Most historians of science remain skeptical of Redondi’s theory. But the fact that it remains debatable at all tells us something true about the Galileo affair regardless of which layer was primary: this was never simply a dispute between observation and dogma. It was a contest over who held the authority to say what was real—the trained eye looking through a new instrument, or the inherited interpretation of ancient text. Both heliocentrism and atomism threatened the same thing: a cosmology in which matter behaved according to fixed, divinely sanctioned categories that human observation was not permitted to revise.
Popular
legend holds that Galileo, rising from his knees after the abjuration, muttered
under his breath: “Eppur si muove”—and yet it moves. There is no
contemporary evidence that he said this. The phrase first appears in historical
record a century after his death, and shows up in a 1640s painting of an
imprisoned Galileo pointing to the words scrawled on his dungeon wall.
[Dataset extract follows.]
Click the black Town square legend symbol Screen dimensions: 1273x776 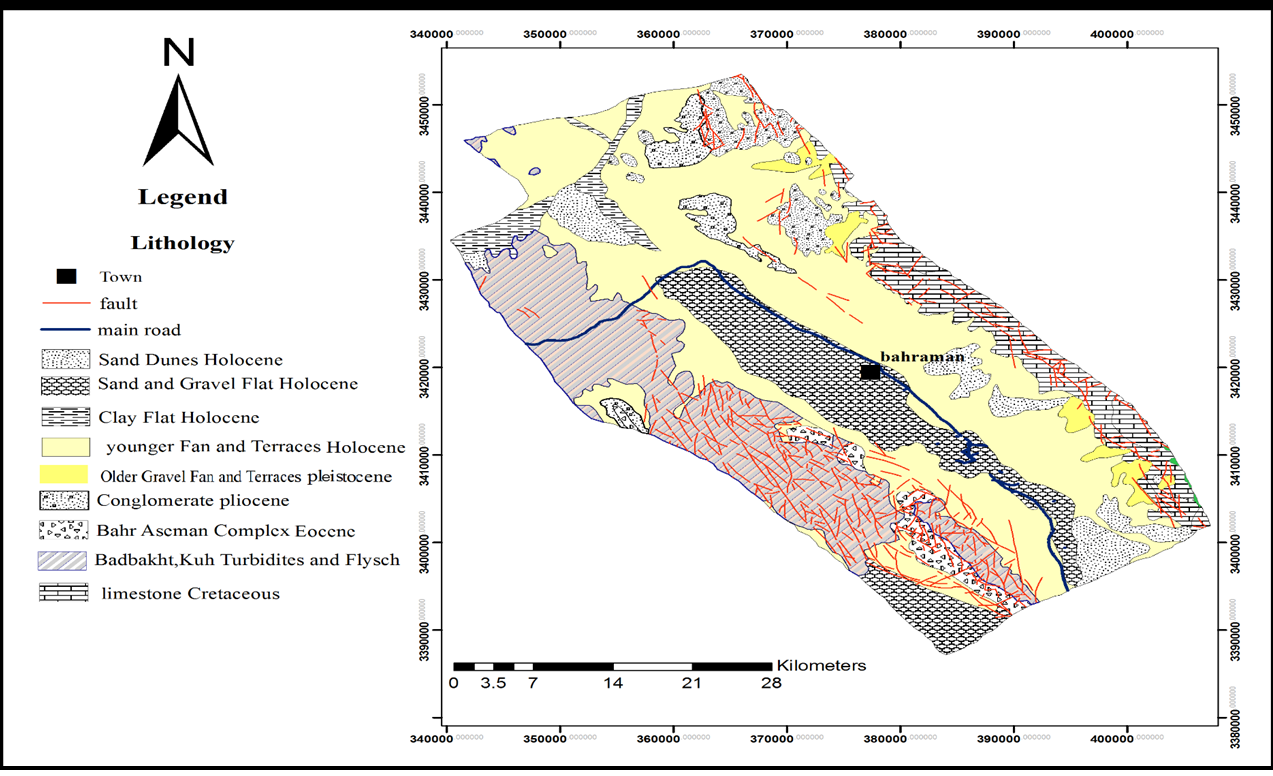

The
legend is almost certainly invention. It has survived for nearly four hundred
years anyway, because it expresses something true even if Galileo never said
it: the Earth did not stop moving because a tribunal of cardinals declared that
it had to.
Galileo
spent the remaining nine years of his life under house arrest at his villa in
Arcetri, growing blind, continuing his work in mechanics in defiance of the
publication ban, smuggling his final masterwork to Holland for printing because
no press in Italy would touch it. In 1992, nearly three hundred sixty years
later, Pope John Paul II acknowledged that the theologians who opposed Galileo
had erred—not by lacking faith, but by mistaking their own reading of scripture
for an accurate description of the physical world.